▶ **Data shown**
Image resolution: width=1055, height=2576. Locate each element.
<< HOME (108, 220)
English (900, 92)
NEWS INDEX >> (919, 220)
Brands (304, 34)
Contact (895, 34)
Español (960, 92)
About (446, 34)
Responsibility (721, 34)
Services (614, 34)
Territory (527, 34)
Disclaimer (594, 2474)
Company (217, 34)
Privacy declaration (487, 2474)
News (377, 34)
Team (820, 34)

==

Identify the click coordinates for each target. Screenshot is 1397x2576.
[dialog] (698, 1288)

▶ **Problem description**
From the entries above, write out only the lines starting at the line that holds "Services (614, 34)" and ending at the line that holds "Team (820, 34)", keeping both and matching them exactly.

▶ **Completed exercise**
Services (614, 34)
Territory (527, 34)
Disclaimer (594, 2474)
Company (217, 34)
Privacy declaration (487, 2474)
News (377, 34)
Team (820, 34)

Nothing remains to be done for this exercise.